(EXERCISE DESCRIPTION): Quote everything in the Michael Blundell article from "Sir Michael Blundell" down to "1955 and 1962.".

(DOCUMENT TEXT):

______

Member of the Legislative Council
- In office 1948–1963
- Constituency: Rift Valley

Minister on Emergency War Committee
- In office 1954–1955

Minister of Agriculture
- In office 1955–1959

Minister of Agriculture
- In office 1961–1962

Personal details
- Born: 7 April 1907 London, United Kingdom
- Died: 1 February 1993 (aged 85) Nairobi, Kenya
- Party: New Kenya Party (1959–63) United Country Party (1954–57)

= Michael Blundell =

Kenyan politician

Sir Michael Blundell (7 April 1907 – 1 February 1993) was a Kenyan farmer and politician who served as a member of the Legislative Council from 1948 until 1963, and as Minister of Agriculture in two spells between 1955 and 1962.

==Biography==
Blundell was born in London in 1907, and was educated at Wellington College in Berkshire. After leaving school he moved to Kenya in 1925, taking a job on a farm in the west of the colony. He went on to become a farm manager in Solai, before buying his own farm in the area. During World War II he joined the British Army in 1940, becoming an officer in the King's African Rifles. He was awarded an MBE in 1943.

______

[Stored items]
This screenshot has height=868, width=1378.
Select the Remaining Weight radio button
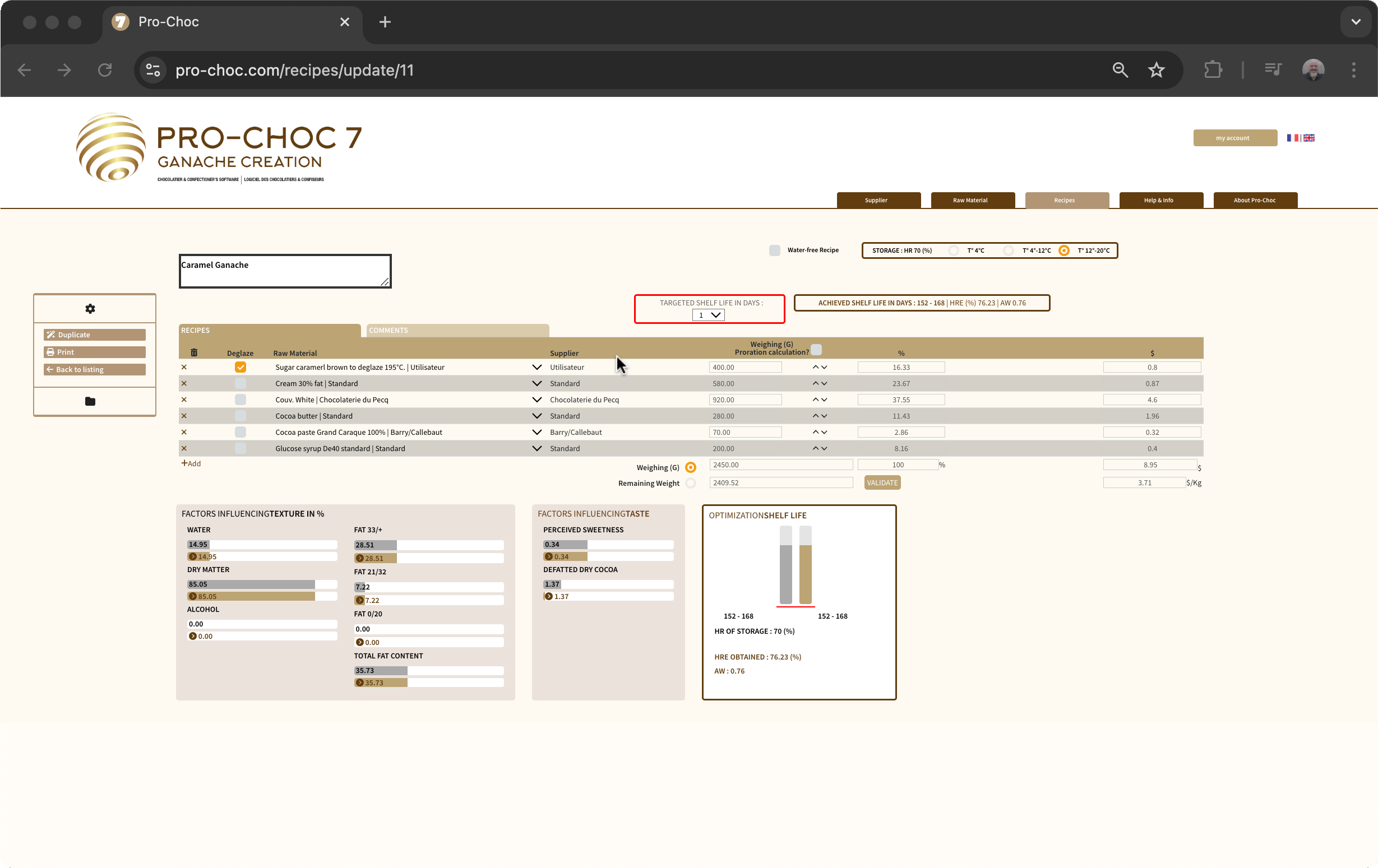691,484
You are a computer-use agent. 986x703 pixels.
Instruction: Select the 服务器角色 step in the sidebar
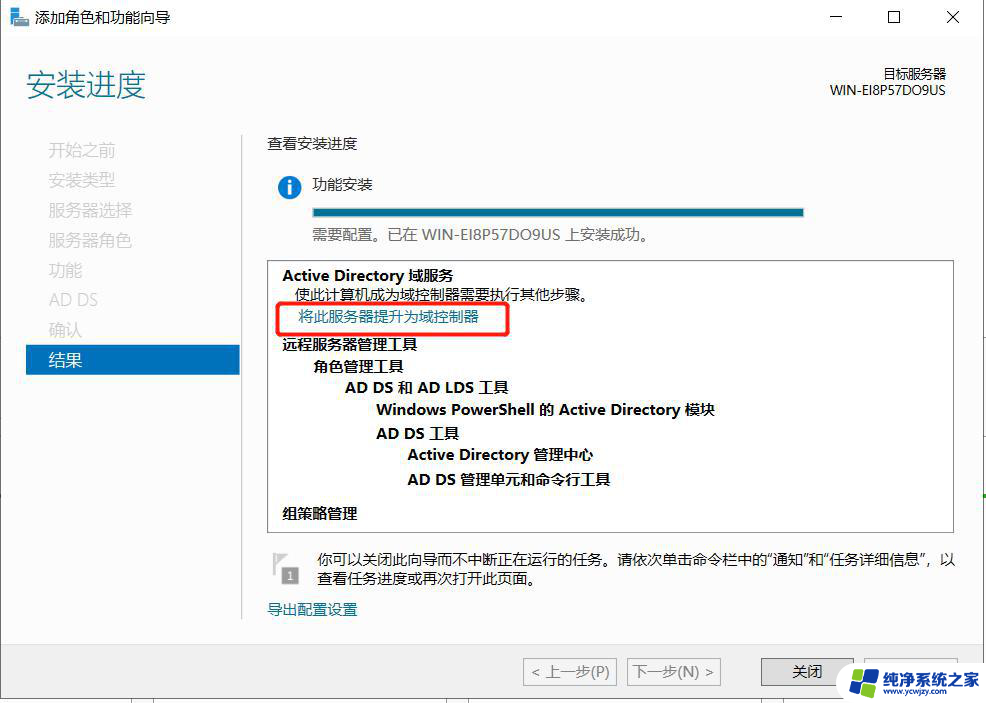[x=90, y=240]
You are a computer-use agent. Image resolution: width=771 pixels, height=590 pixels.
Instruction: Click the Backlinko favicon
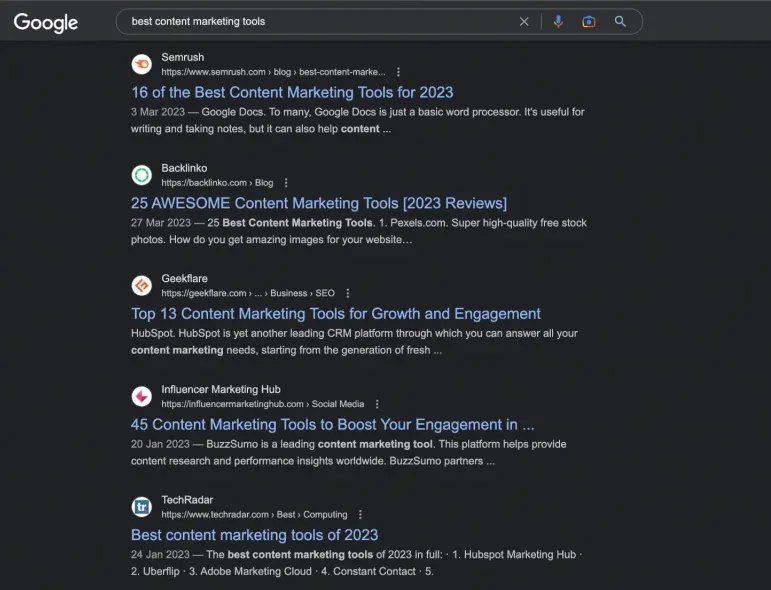(x=142, y=176)
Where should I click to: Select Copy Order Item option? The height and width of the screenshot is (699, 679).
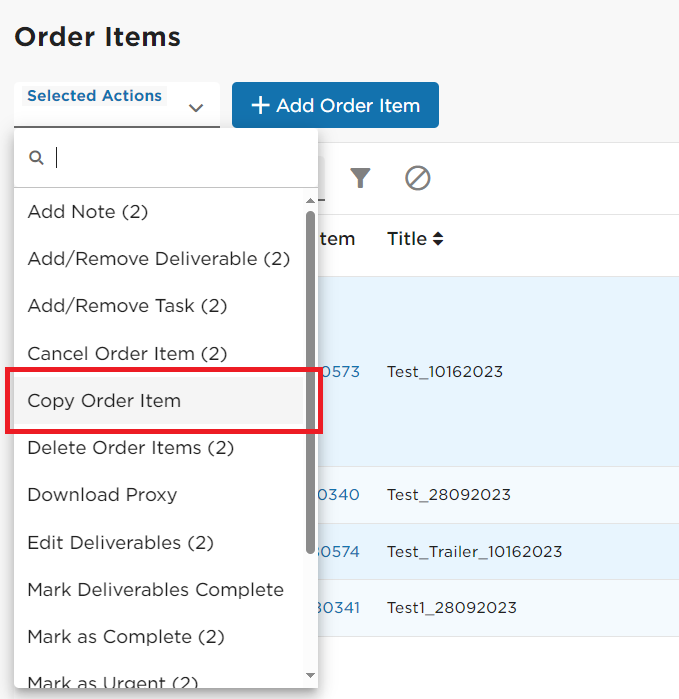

______

(TASK RESULT):
Sir Michael Blundell (7 April 1907 – 1 February 1993) was a Kenyan farmer and politician who served as a member of the Legislative Council from 1948 until 1963, and as Minister of Agriculture in two spells between 1955 and 1962.